Without a firm time limit for CFTC disapproval proceedings, as discussed
in detail in our comments on section 7, it could take months before a rule
can be made effective. We believe that a maximum of 60 days is more than
sufficient for CFTC action.
Further, requiring public comment on a rule when the CFTC decides to initiate
disapproval proceedings is not appropriate. A disapproval proceeding is
an administrative action and the CFTC's determination to disapprove a rule
must be based on a finding that it violates a specific provision of the
Act or CFTC rules.
The CFTC Letter also states that section 9 is not necessary because the
December 1996 CFTC proposal to streamline the rule approval process would
result in more than two-thirds of all exchange rules being processed within
ten days, and would reduce the time for CFTC action on other rules. [CFTC
Letter at p. 6 of Attachment A.] In general, the CFTC December proposal
would allow certain rules to be deemed approved within 10 days, others
in 45 days and still others, which would be published in the Federal Register
for public comment, in 75 days. We do not believe these procedures will
result in meaningful improvements or faster action for the following reasons:
Any rule that raises what the CFTC considers to be "novel or complex"
issues would not be eligible for the 10-day review, and the CFTC could
extend review up to 75 days. Since these are the rules that currently take
the longest to process, there really will be no change in how they are
handled by the CFTC.
The CFTC can remit any rule submission to an exchange for being "incomplete,"
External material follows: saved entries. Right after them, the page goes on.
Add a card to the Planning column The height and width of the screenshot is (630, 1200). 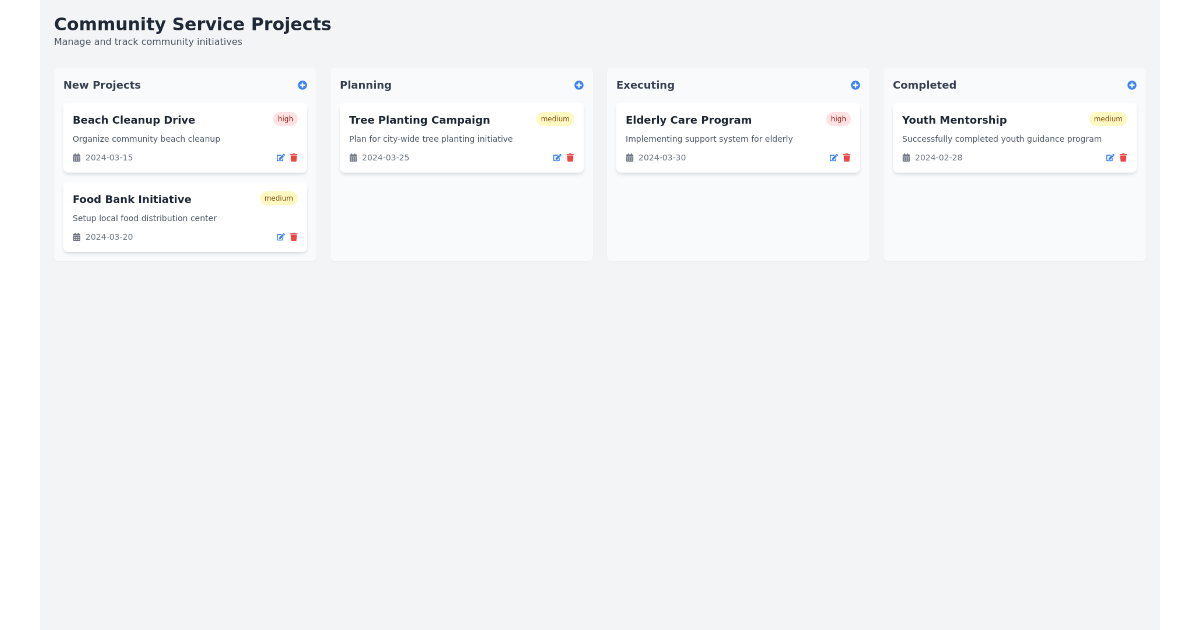(x=578, y=85)
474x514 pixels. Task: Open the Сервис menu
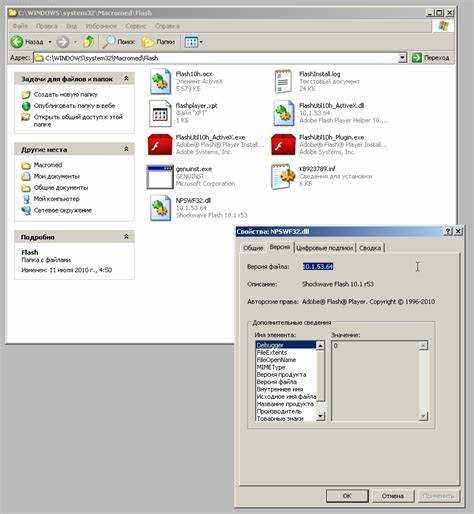click(x=136, y=26)
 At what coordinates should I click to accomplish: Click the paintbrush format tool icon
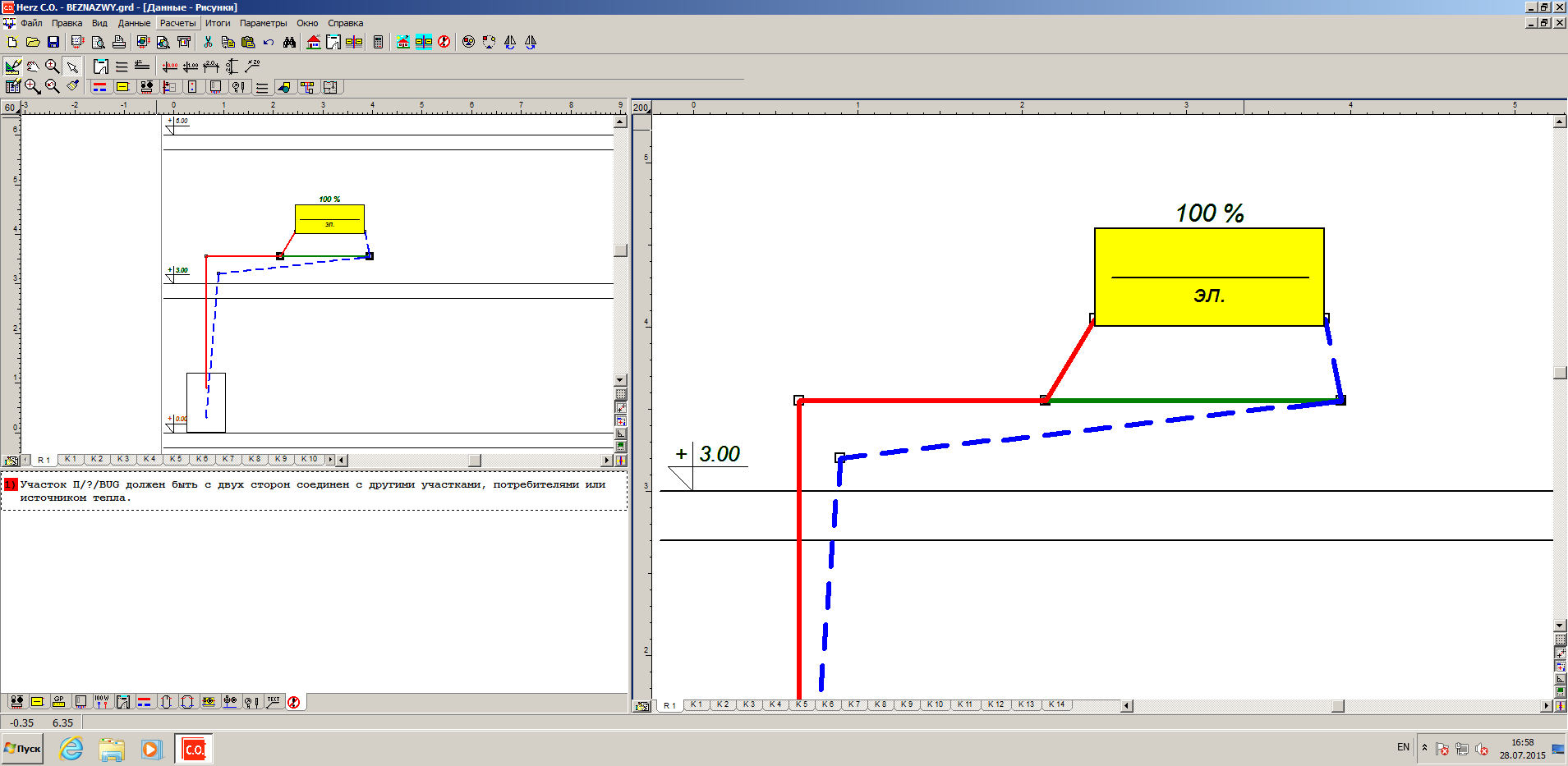pos(73,86)
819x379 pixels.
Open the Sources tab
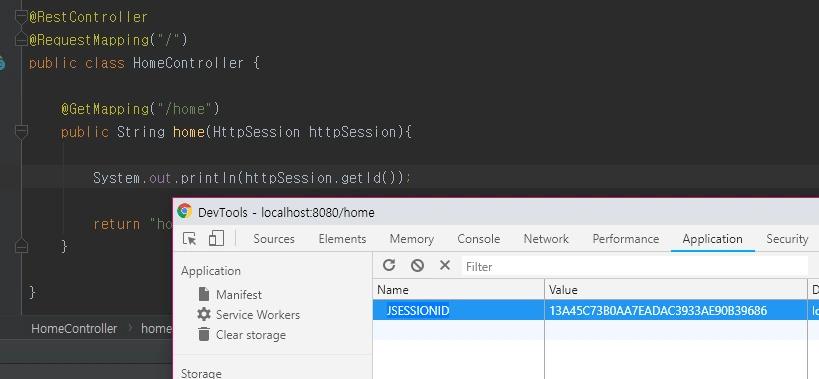[x=274, y=239]
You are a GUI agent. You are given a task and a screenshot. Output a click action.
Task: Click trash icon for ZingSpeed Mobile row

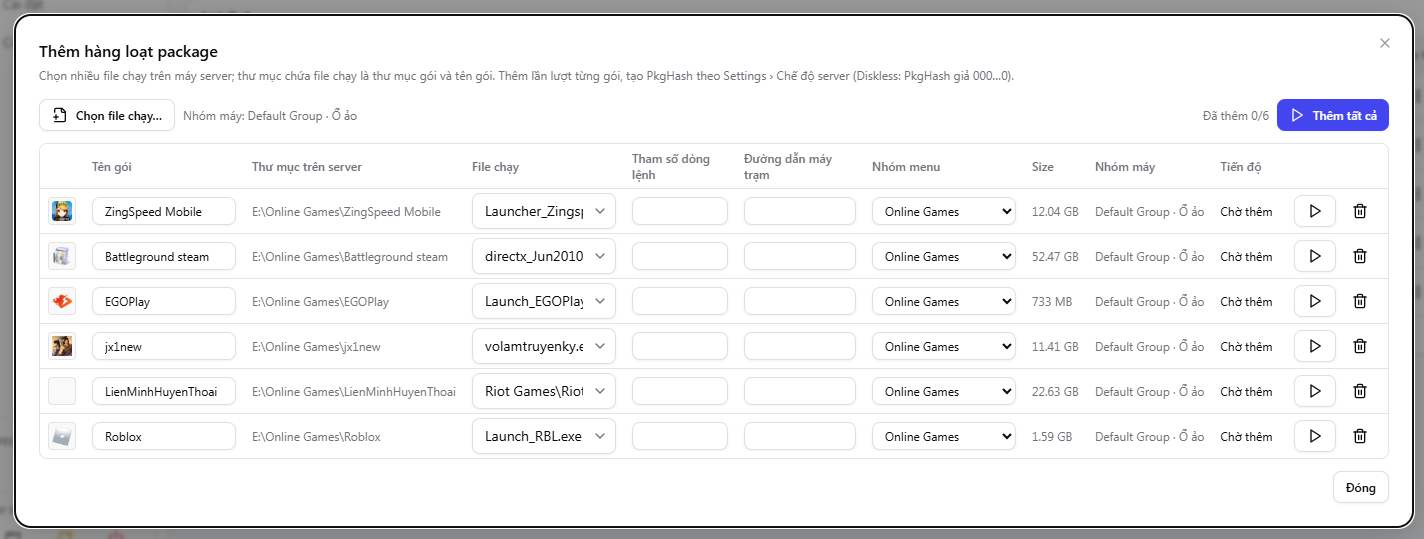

thereby circumventing the 45- and 75-day deadlines. Indeed, the term "incomplete"
is interpreted quite broadly. For instance, the CFTC could remit the rule
on the 74th day if it decides that new questions have been raised about
the "operation, purpose and effect" of the exchange's rule.
The CFTC proposal would expand the amount of information the exchange must
collect and submit as part of its rule submissions -- thus adding red tape,
rather than cutting it. One particularly onerous and unnecessary addition
is the submission of information about the specific views of any party
that may have opposed the rule, and identification of "the membership
interest categories" of persons who were opposed. Explaining opposing
views or concerns is one thing, but asking to identify the "membership
category" is another. It implies that board members only act in their
self interest and are not considering the overall interests of the exchange
and its members.
Under section 5a(12), the CFTC must review rules of "major economic
significance", place a notice the Federal Register and allow for public
comment. The CFTC's December proposal would continue this practice. The
only way to change this is to amend the Act.
AUDIT TRAIL (Section 10)
Last year, the Exchanges asked Congress to make certain that exchange efforts
to detect and deter violations on our trading floors would not be compromised
by a quixotic search for a specific technology, heretofore unattainable,
that the Commission might decide should be implemented to enhance existing
exchange audit trails. Since that time, the Exchanges have each made great
strides toward perfecting our audit trail and related surveillance systems.
In that effort, each exchange has been working cooperatively with the Commission
and its staff to achieve our mutual goals.
Today, the audit trail systems employed by U.S. futures exchanges are the
best in the world. No other auction markets even come close to the surveillance
capabilities of the exchanges. That achievement should be a source of pride
for this Committee, the Commission and the exchanges and should be reflected
in new statutory provisions confirming that existing audit trail systems
are effective, efficient and more than adequate to satisfy the requirements
of current law.
Despite the gold medal performance of exchange audit trail systems, legal
uncertainty still exists in the application of the audit trail provisions
enacted in 1992. Some exchanges have been told by the Commission that they
qualify for a good faith exemption from the statutory audit trail standards
since those exchanges have achieved "substantial compliance."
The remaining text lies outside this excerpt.